(Document extract)
- - - - -

HIV prevalence, sociodemographic, and behavioral correlates and recruitment methods among injection drug users in St. Petersburg, Russia

J Acquir Immune Defic Syndr. 2006 Apr 15;41(5):657-63. doi: 10.1097/01.qai.0000220166.56866.22.


Objective: In St. Petersburg, Russia, we sought to describe the characteristics of active high-risk injection drug users (IDUs) to evaluate the associations between behavioral and demographic characteristics and HIV-1 infection and to describe 3 discrete recruitment methods.

Methods: Active high-risk IDUs were recruited in 3 ways: through street outreach, at facilities serving IDUs, and by network-based chain referral. Recruits were screened, counseled, and tested for HIV-1. Sociodemographic and behavioral data were collected. HIV-1 prevalence was analyzed as a function of sociodemographic and behavioral variables.

- - - - -

(Recorded data)

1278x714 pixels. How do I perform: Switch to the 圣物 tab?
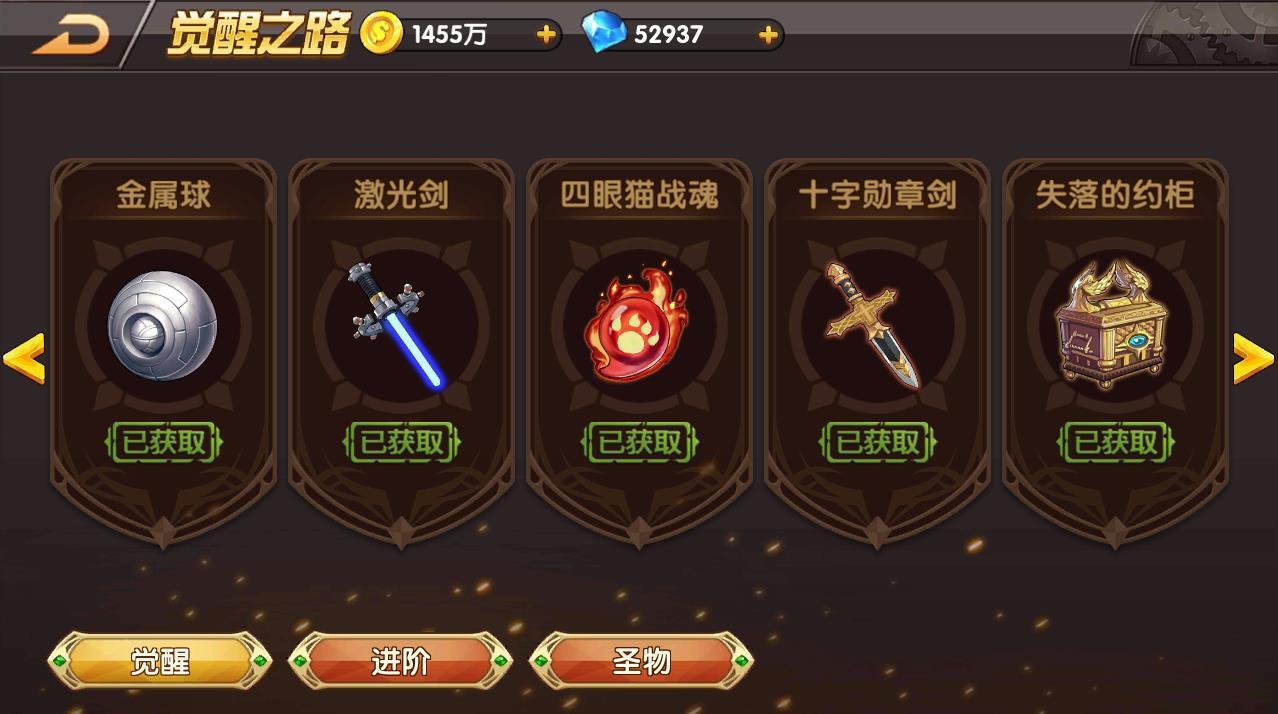click(641, 661)
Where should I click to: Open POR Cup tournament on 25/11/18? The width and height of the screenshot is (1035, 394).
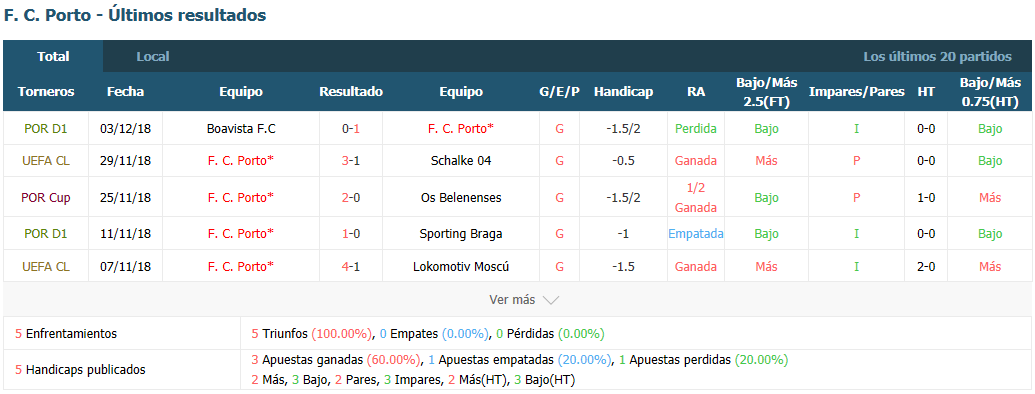(46, 197)
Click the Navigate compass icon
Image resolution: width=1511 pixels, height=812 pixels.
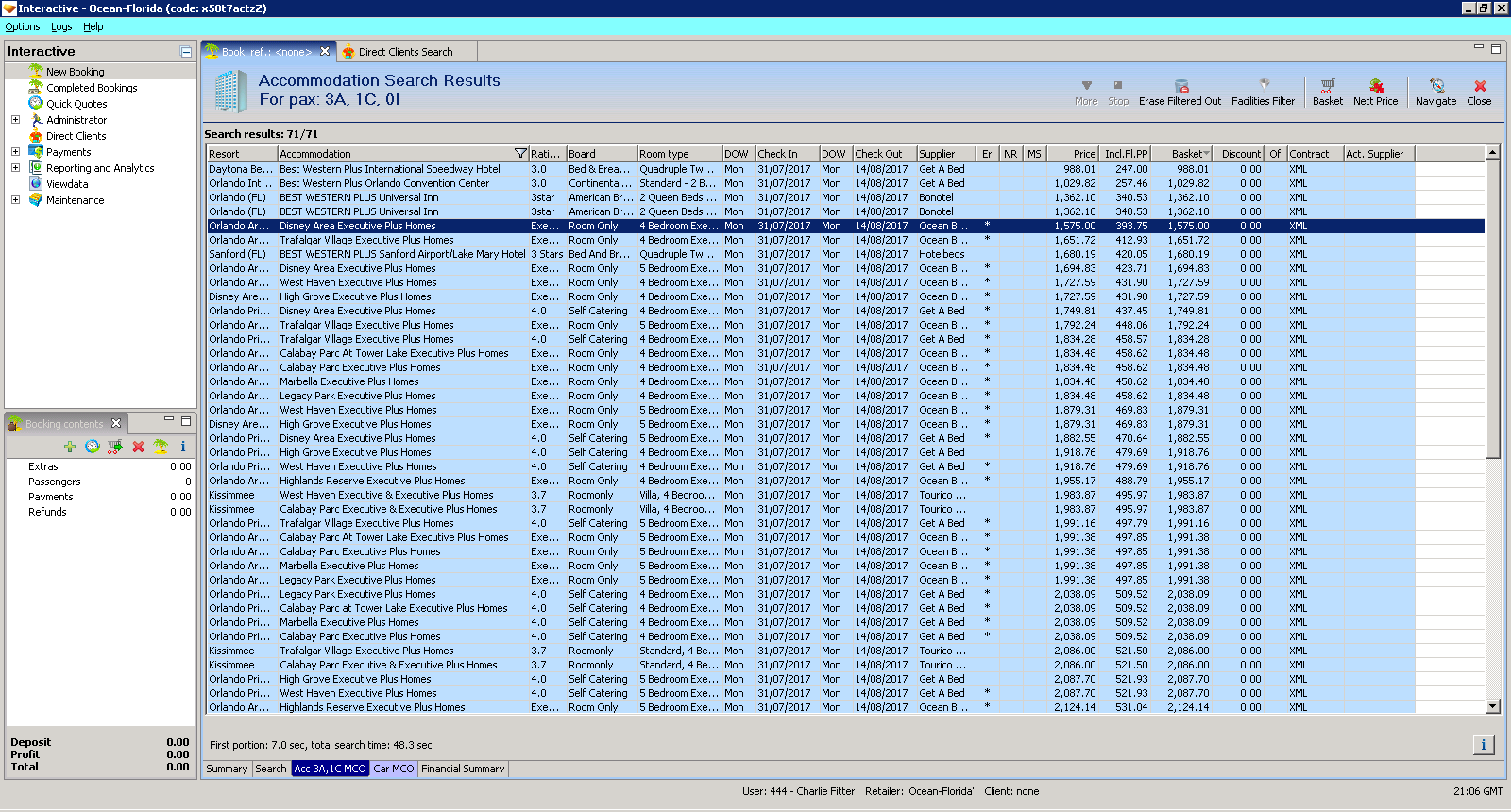coord(1436,86)
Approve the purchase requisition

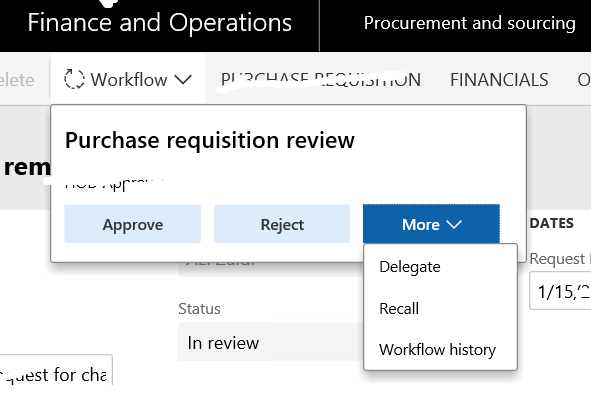pyautogui.click(x=132, y=224)
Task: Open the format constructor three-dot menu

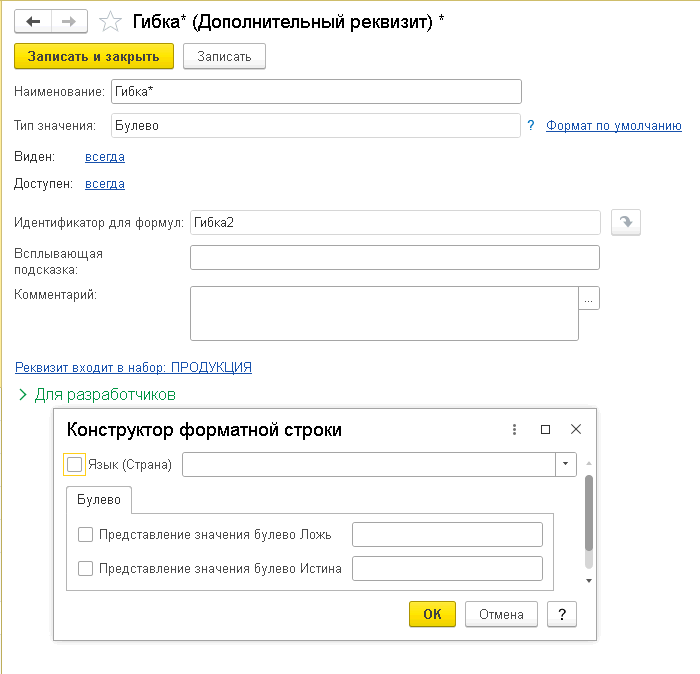Action: [515, 429]
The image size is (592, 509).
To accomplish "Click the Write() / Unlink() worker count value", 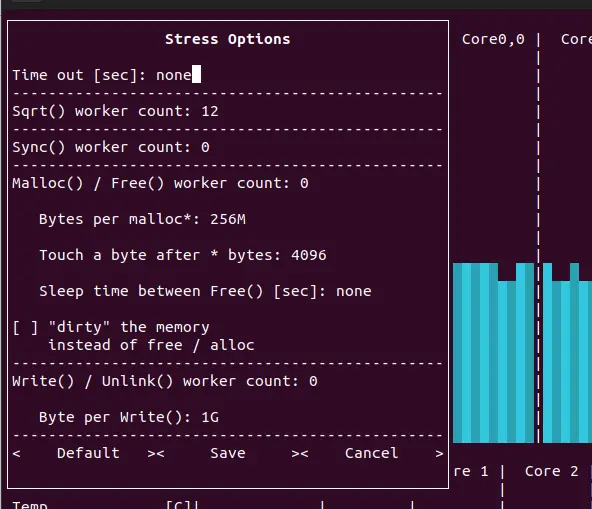I will click(313, 381).
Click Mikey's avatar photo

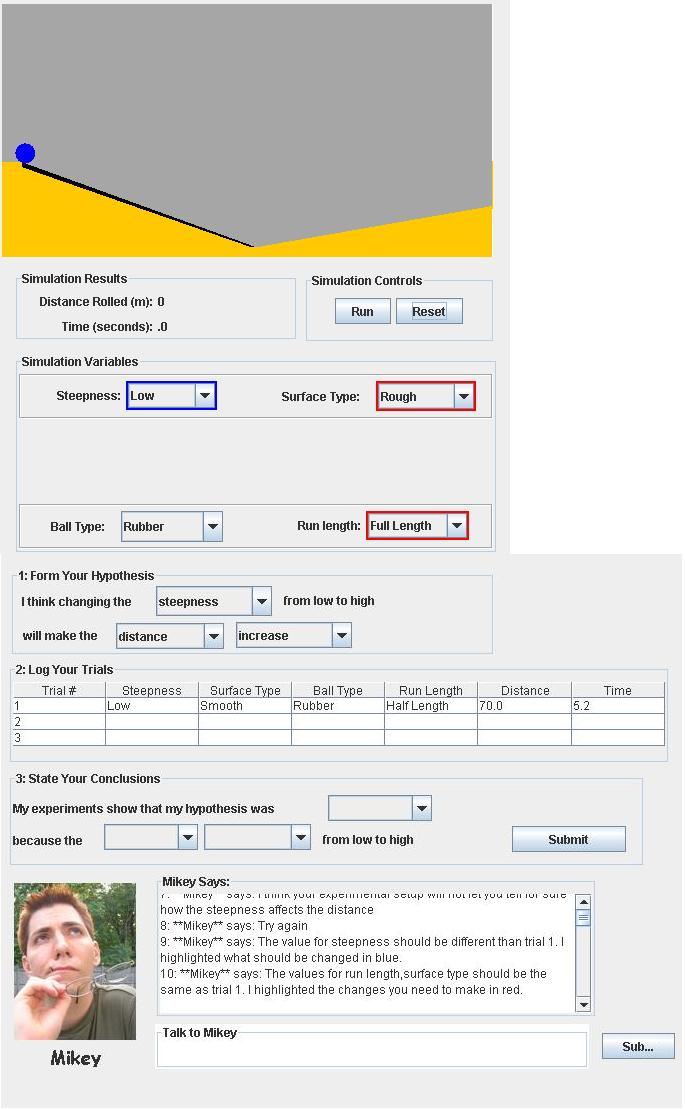pos(75,960)
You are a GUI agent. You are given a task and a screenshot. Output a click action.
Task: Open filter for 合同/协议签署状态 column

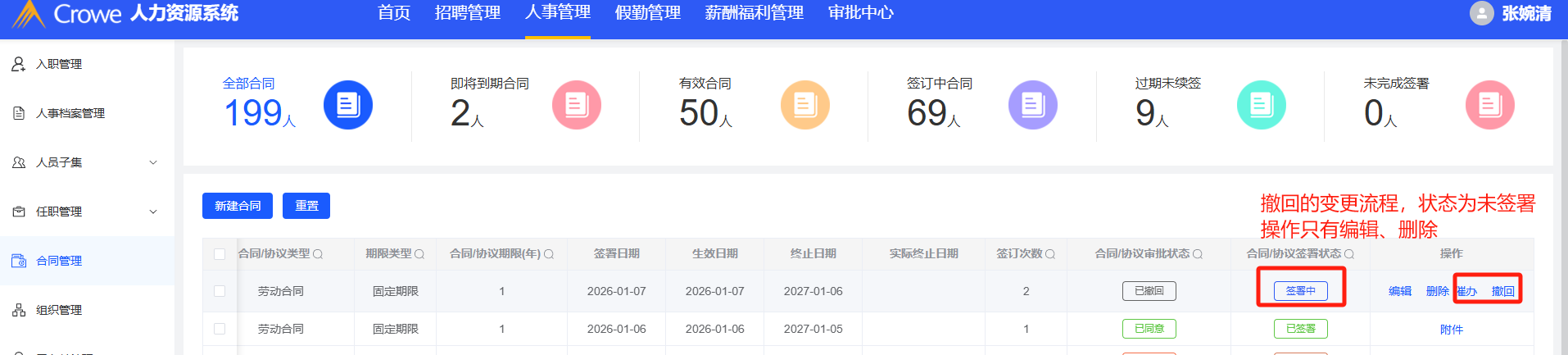tap(1349, 254)
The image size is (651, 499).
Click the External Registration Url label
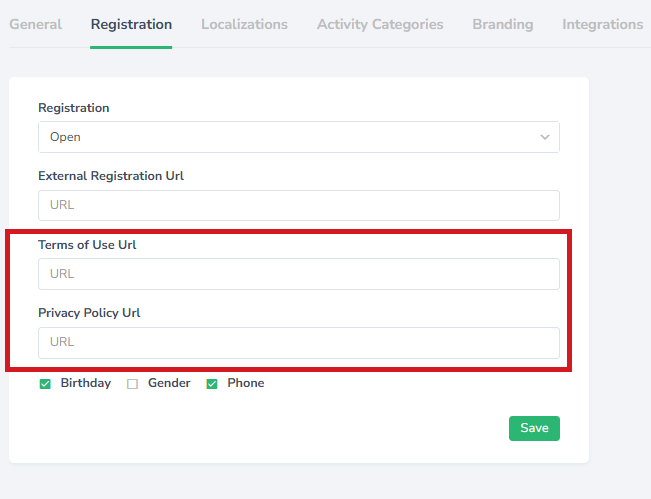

- - - - -

Carry on the abstract about HIV among injection drug users in St. Petersburg, picking up right after its last sentence.

Results: During the 10-month recruitment period, data from 900 participants were collected: median age was 24 years, and in the previous month, 96% used heroin and 75% shared needles with others. The baseline HIV prevalence was 30% (95% confidence interval [CI]: 27 to 33). Recruitment through social networks was the most productive strategy. HIV-positive individuals were younger, but none of the other sociodemographic or behavioral characteristics differed significantly by HIV status.

Conclusions: The estimated HIV prevalence of 30% places St. Petersburg among the worst IDU-concentrated epidemics in Europe. Recruitment through network-based chain referral is a useful method for recruiting active IDUs. Sociodemographic and behavioral links to prevalent HIV infection remain to be elucidated.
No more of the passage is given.